Months of political infighting will come to a head in central Colorado Springs and Pueblo on Sept. 10 when voters will decide whether to keep their senators in office or toss them out in favor of replacements.
Senate President John Morse and Sen. Angela Giron found themselves at the center of a battle over gun rights after they supported legislation during the 2013 session that banned high-capacity magazines and required background checks on all gun sales.
After a Denver district judge ruled Thursday that thousands of signatures gathered to force a recall election of the two Democrats were valid, Gov. John Hickenlooper set the election dates for both in mid-September.
Giron and Morse announced Thursday there will be no appeal of the decision, making them the first state-level elected officials to face a recall election.
"I have dedicated my life to public service. I look forward to this election," Morse said in a statement. "I have already been elected twice, I am excited by the prospect of being elected a third time."
For now, the manager of Morse's campaign said he will begin reaching out to voters and prepping for the election.
"It's going to require a lot of outreach on the part of the campaign and a lot less focus on what he's going to do in 2014, so in a way it's unfortunate," said Kjersten Forseth, Morse's chief of staff who is now running his and Giron's campaigns.
Forseth said it's unfortunate that a special-interest group is able to use recall elections to influence the legislative process.
But the group that collected more than 10,000 valid signatures to remove Morse from office says it is a grass-roots organization of constituents exercising their constitutional right to remove an elected official from office.
Morse has represented Senate District 11 for seven years, and the 2014 legislative session would be his last before he reached term limits.
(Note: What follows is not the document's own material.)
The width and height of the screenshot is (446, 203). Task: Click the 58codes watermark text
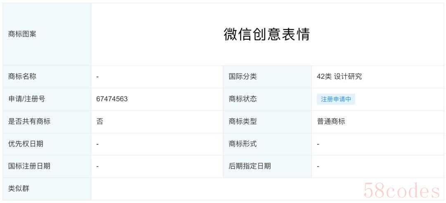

The recall election - if successful - would cut only a few months off his final term.
Giron has served four years in office and could run for another term in 2014.
A Republican candidate has lined up to appear on the recall ballots for both Morse and Giron.
The ballot will first ask if the candidates should be removed from office, and then a second question will ask, if so, which of the following candidates should replace them.
No Democrats have filed against the incumbents.
But the second part of the ballot played prominently in the legal challenges supporters of Giron and Morse filed.
Attorney Mark Grueskin argued on their behalf that the petitions circulated to demand a recall election didn't include language informing voters a replacement would also be elected.
Hyatt ruled Thursday that the constitution didn't require that language and even if it did, the election would still be held.
"The court specifically finds that the recall process involves fundamental rights of a republican form of government which the people have reserved unto themselves," Hyatt said, citing a Supreme Court ruling. "A public interest is not served by endless delay of conducting recall elections inconsistent with the statutory framework."
Hyatt said the clock for setting an election date began ticking Thursday.
The county clerks from both El Paso and Pueblo counties requested the election date by Sept. 10, and Hickenlooper agreed.